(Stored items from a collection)
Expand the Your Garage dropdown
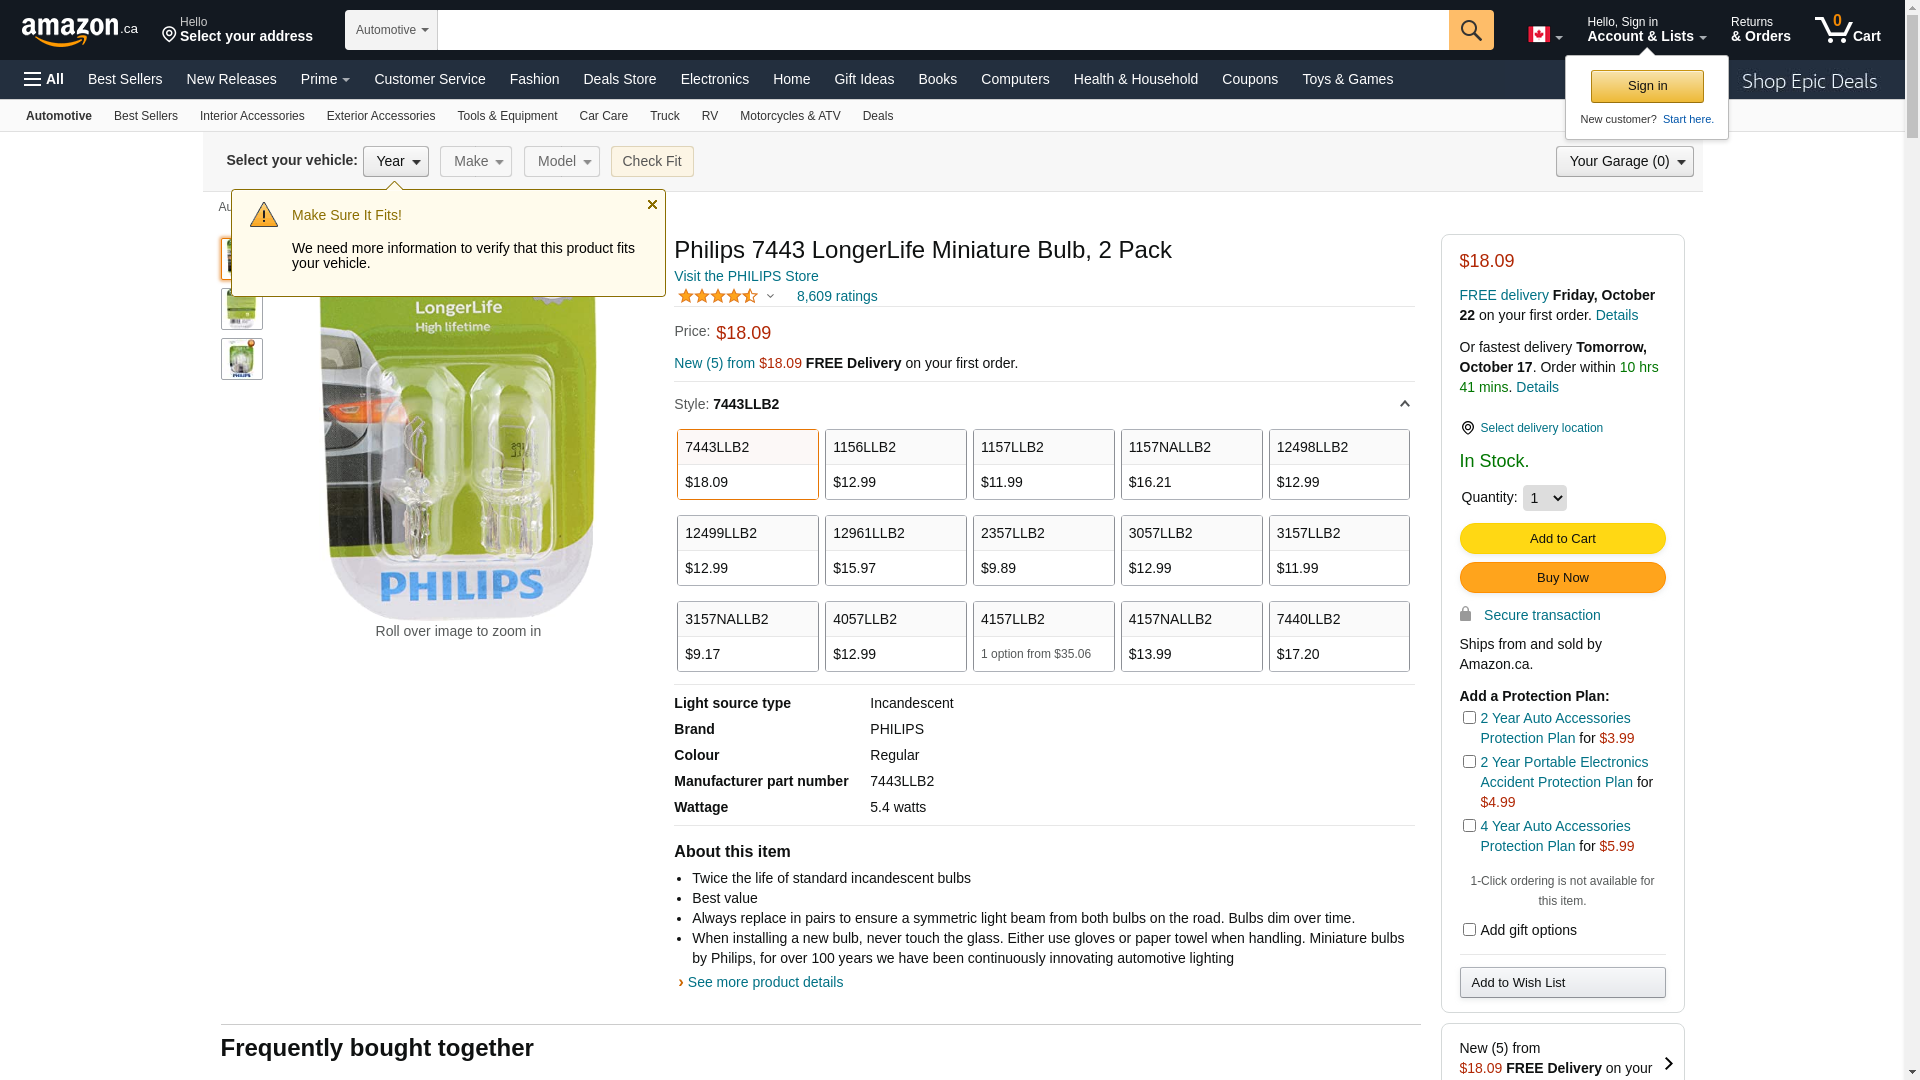The height and width of the screenshot is (1080, 1920). (x=1624, y=161)
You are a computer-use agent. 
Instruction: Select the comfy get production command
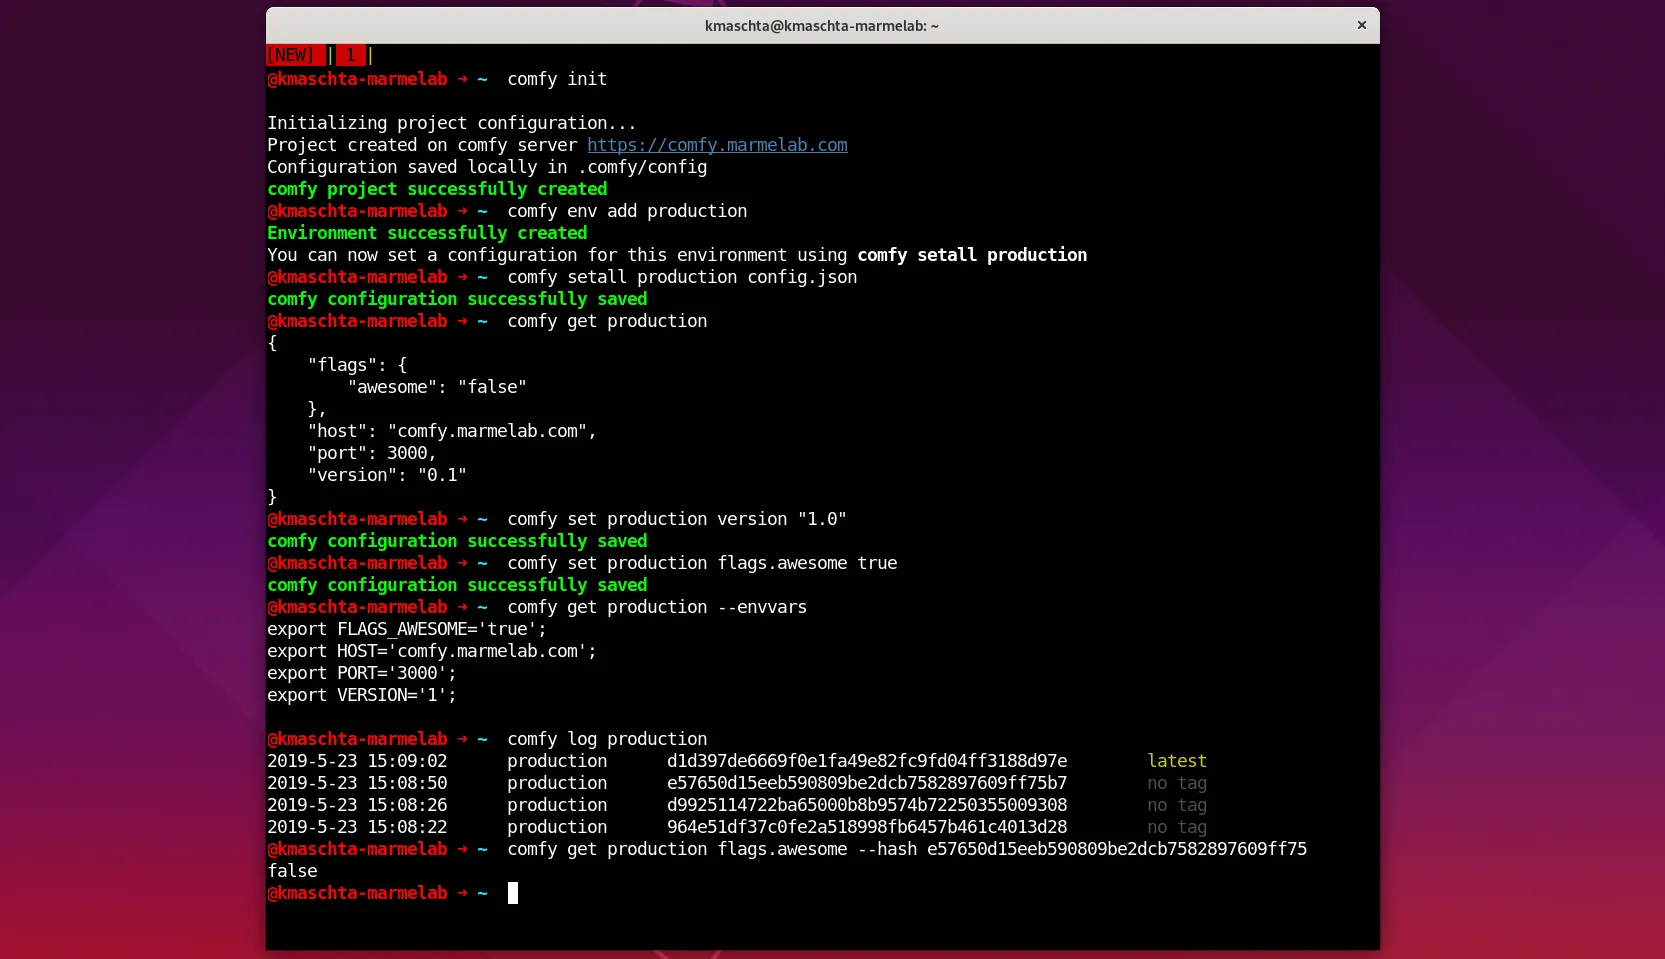pos(606,321)
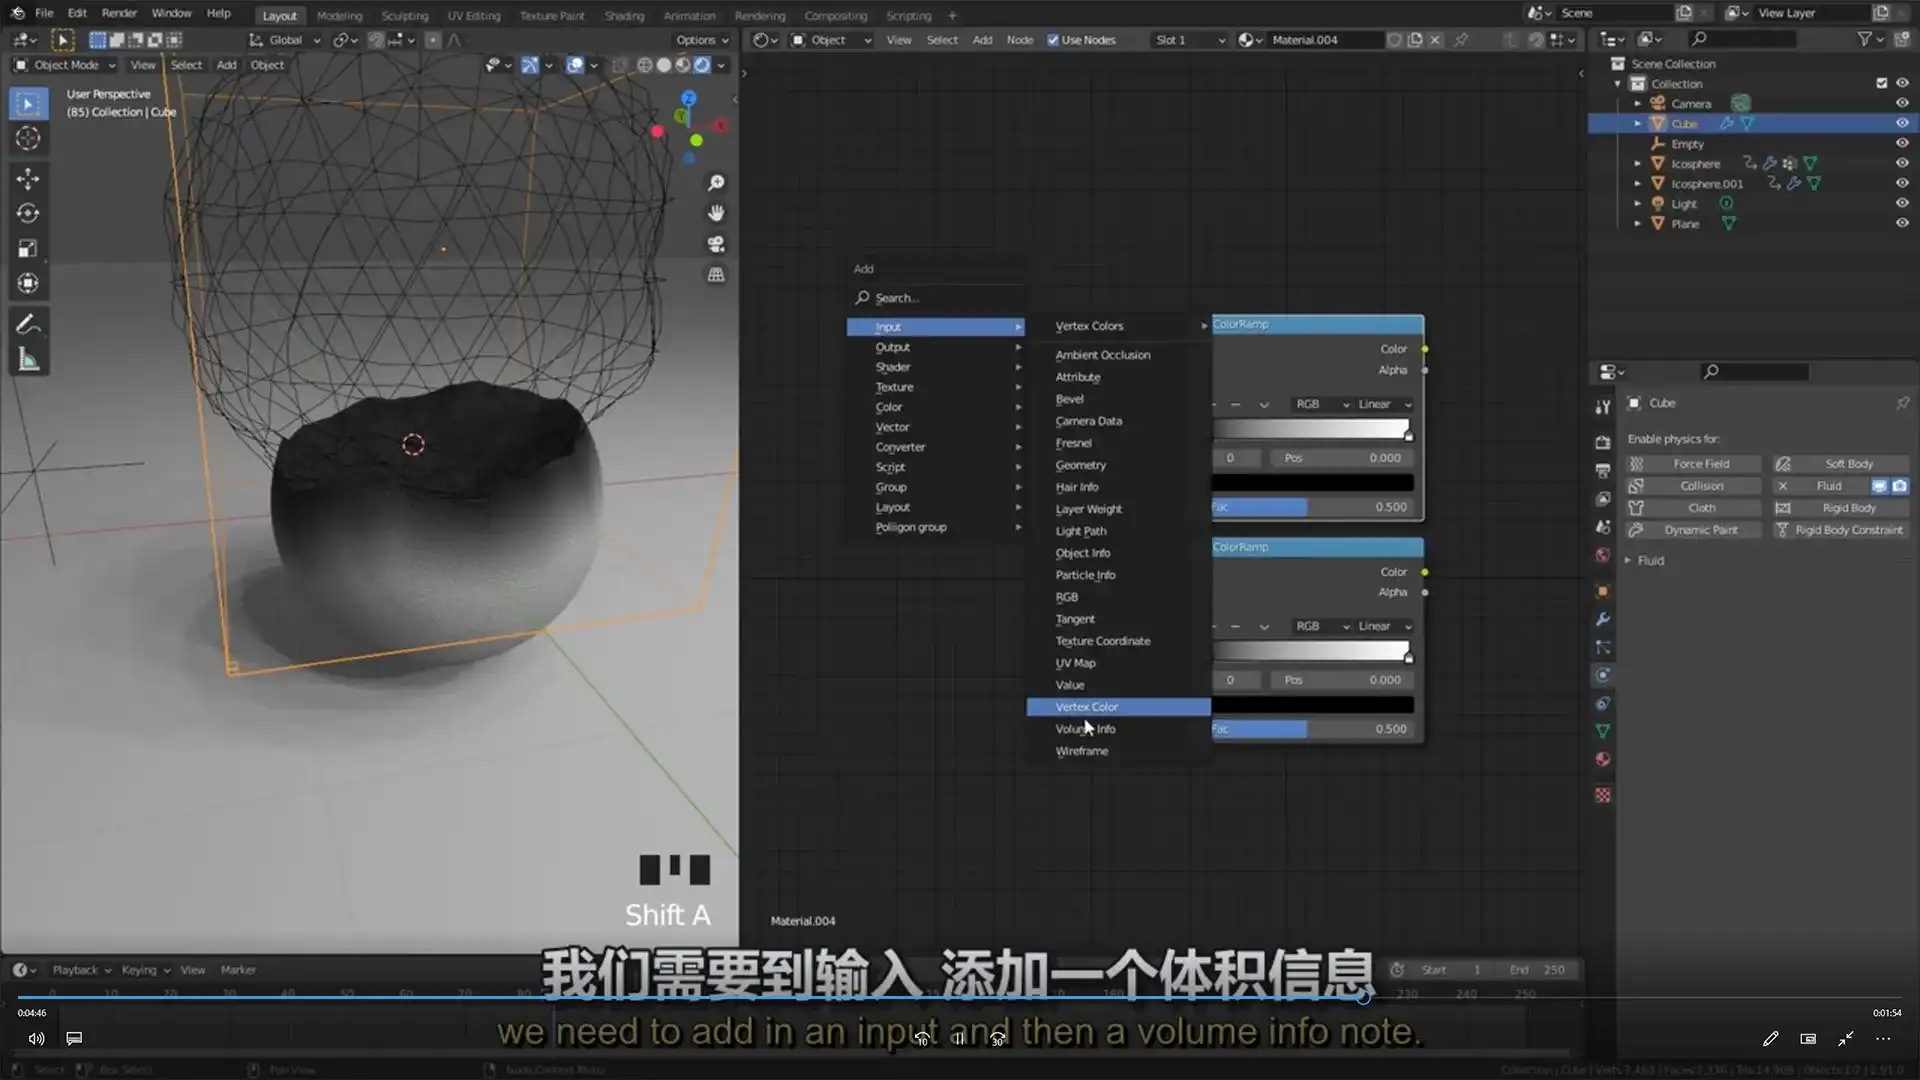Image resolution: width=1920 pixels, height=1080 pixels.
Task: Open the Rendering menu in the top bar
Action: (x=760, y=15)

> **EXERCISE DETAILS**
The last line of the entries marks the end, and the line with "You are a computer-use agent." marks the start. Output exactly those two lines and every line between them, nothing else, with the pictures left out.

> **REPLY TO THE TASK**
You are a computer-use agent. 
Instruction: Select the comfy get production command
pos(606,321)
Image resolution: width=1920 pixels, height=1080 pixels.
Task: Open the Rendering menu in the top bar
Action: (x=760, y=15)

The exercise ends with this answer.